Another reality that contains seeds of change is the massive emigration of Nicaraguans. This generates change for both those who go and those who stay behind and periodically receive money and commodities from the emigrant’s new home. The remittances, the investments made back home in Nicaragua by its emigrants in other countries and their exposure to another world and other political and organizational cultures are all brewing changes in the political culture in which we are trapped today.
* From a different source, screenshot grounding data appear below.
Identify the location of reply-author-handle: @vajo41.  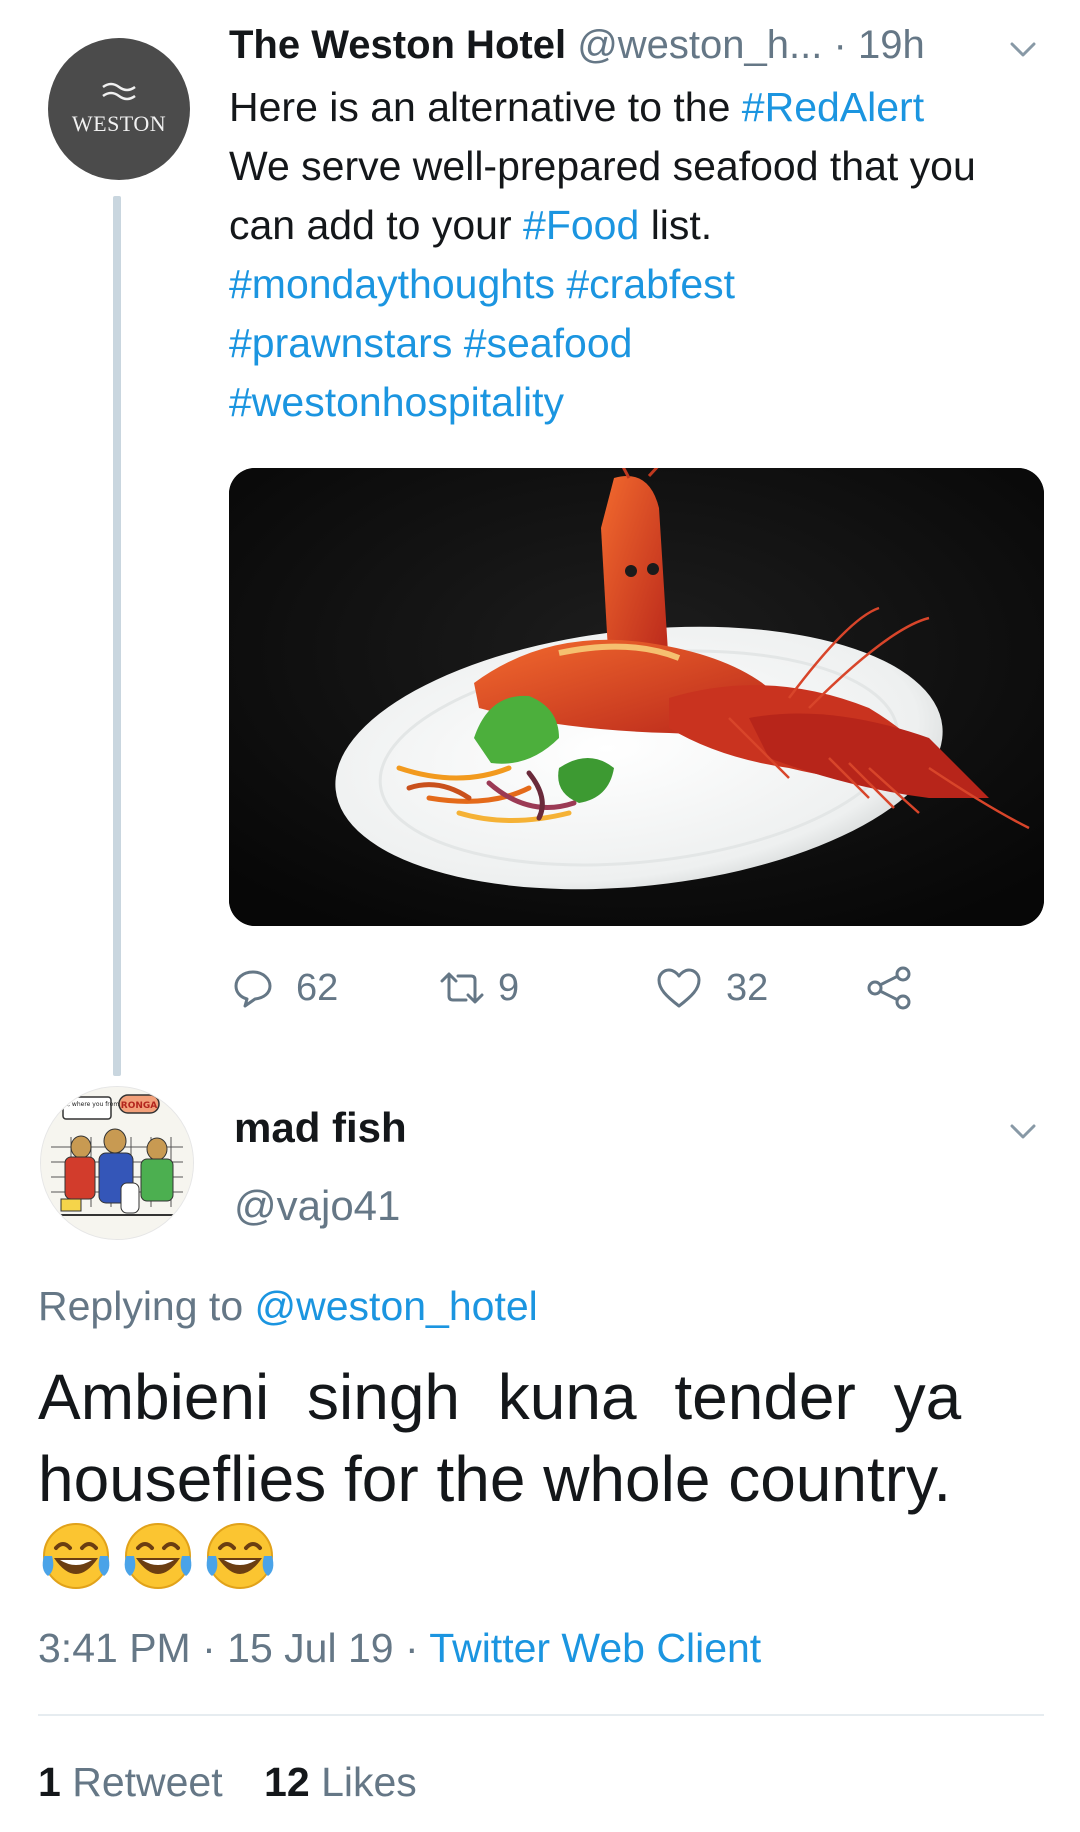
(317, 1206).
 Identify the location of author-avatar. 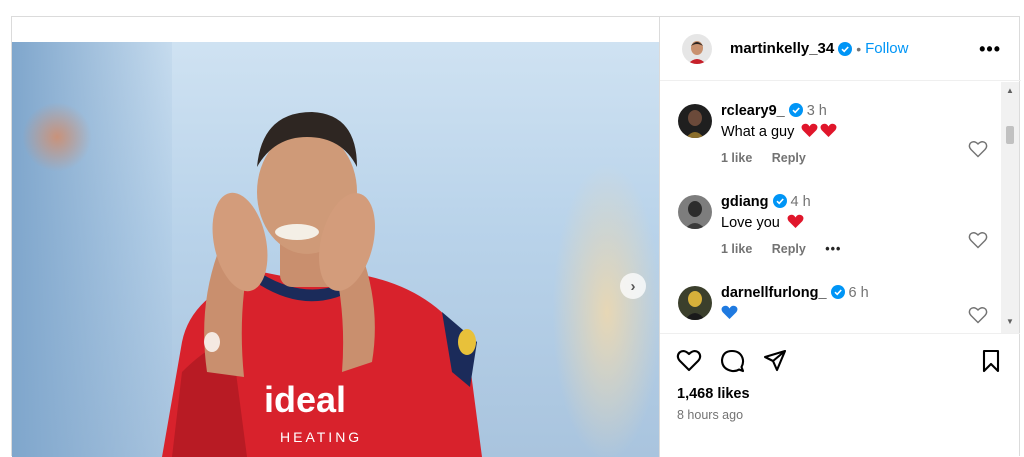
(697, 48).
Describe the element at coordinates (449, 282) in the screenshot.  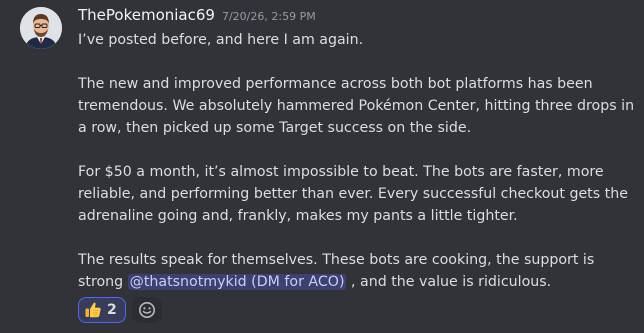
I see `final-text-after-mention: , and the value is ridiculous.` at that location.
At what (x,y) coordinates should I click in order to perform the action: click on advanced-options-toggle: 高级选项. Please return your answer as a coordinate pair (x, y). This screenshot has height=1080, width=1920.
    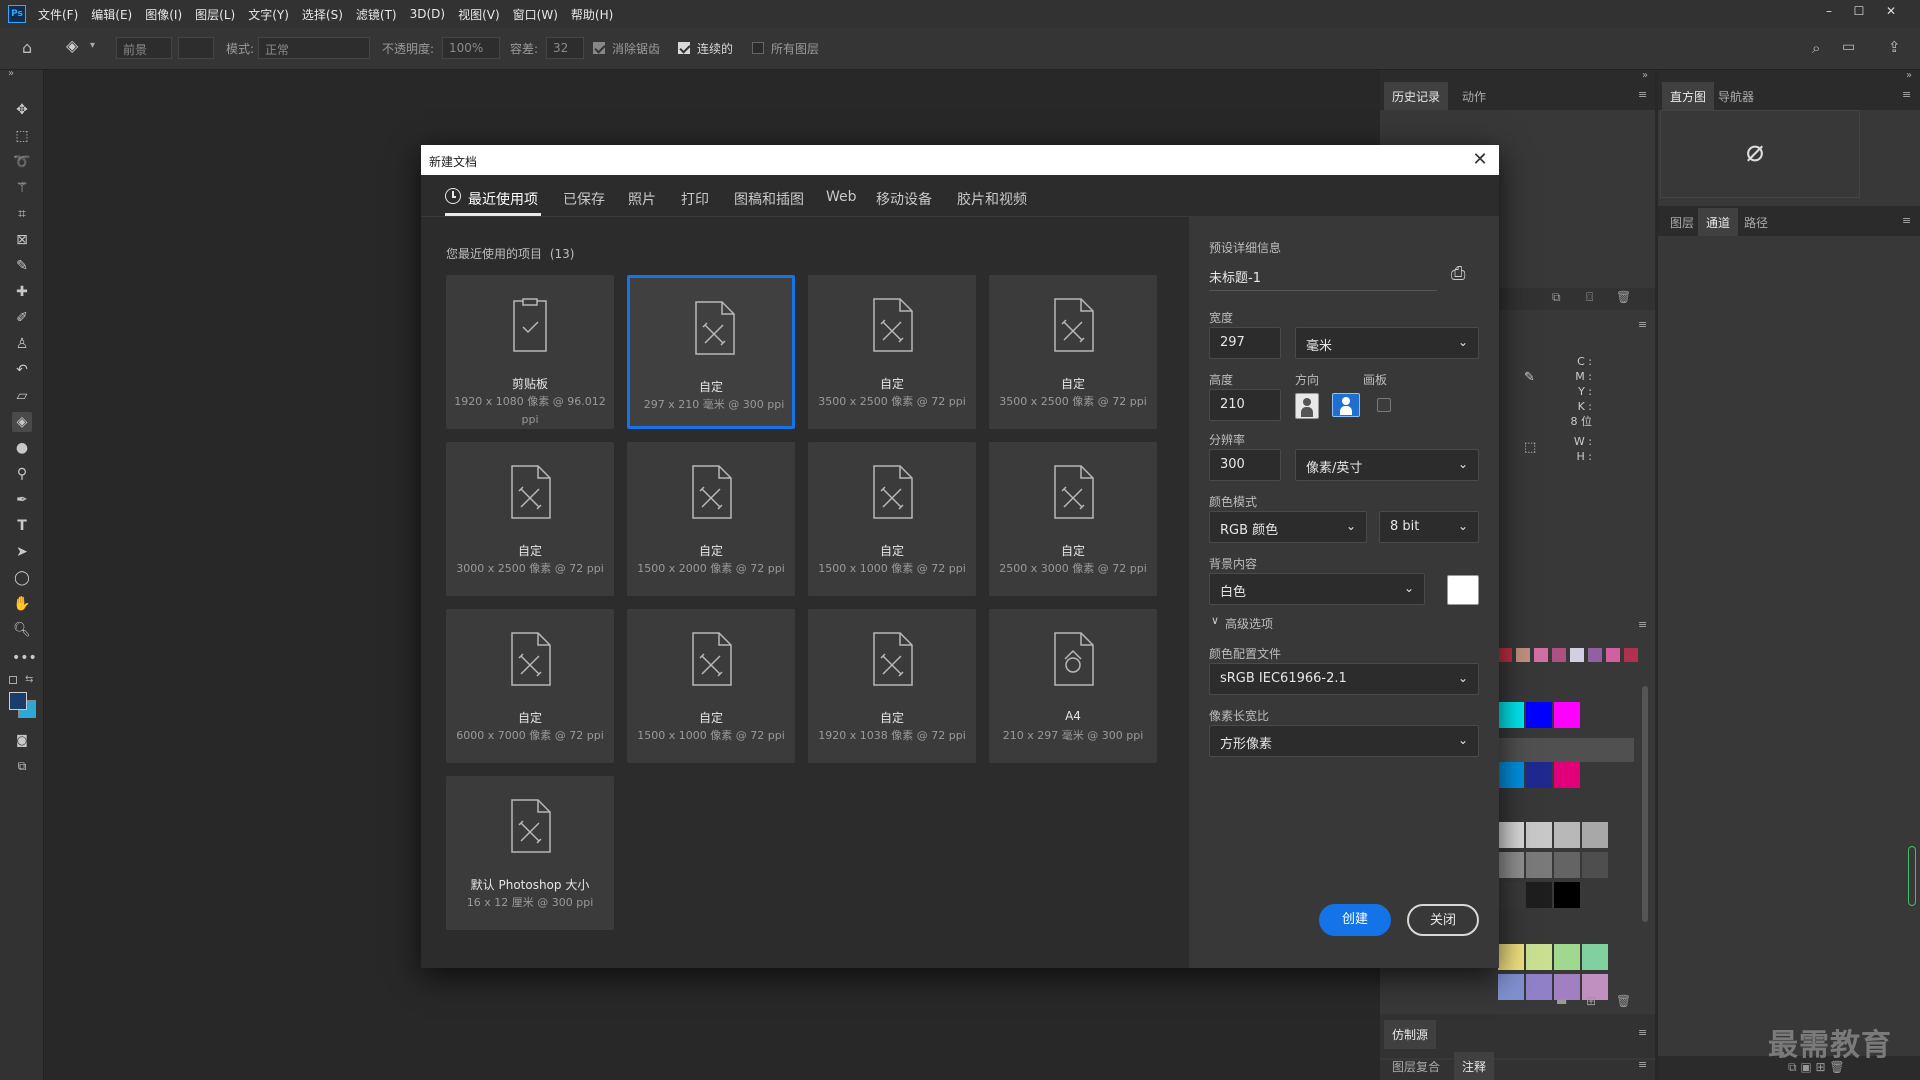
    Looking at the image, I should click on (1249, 624).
Yet another seed of change is in the hands of women from the countryside and the city who step by step are discovering clues about how to escape the labyrinth of their own consciousness, forged by the patriarchal system. And they are indeed escaping, not without suffering pain and the consequences of the opposition this produces in many men who feel a loss of identity, of control, who don’t know how to treat more autonomous and mature women other than responding with cruelty and violence, beating, raping and murdering. Everyday we read newspaper reports about such tragedies, which are explained by gender power games, the economic crisis and cultural changes. But we also learn of men who are acquiring new ways of understanding the world and women’s possible nontraditional roles in it, men who are discovering that their own sense of empowerment need not rely on the disem-powerment of the women in their lives.
It will take a long time and a lot of effort for both men and women in such a machista society to throw off those old ways. It implies discovery, exploration, contrasts, contradictions, broken silences, unequal contracts, new words, confronted violence; but much of this is already in motion in the world of gender. To find a way out of its labyrinths, Nicaragua has the seed of a healthy and fruitful revolution in the new consciousness growing in half of its population.
There will be ways out. We like to believe that it’s only a question of perseverance, time and the recovery of people’s own power.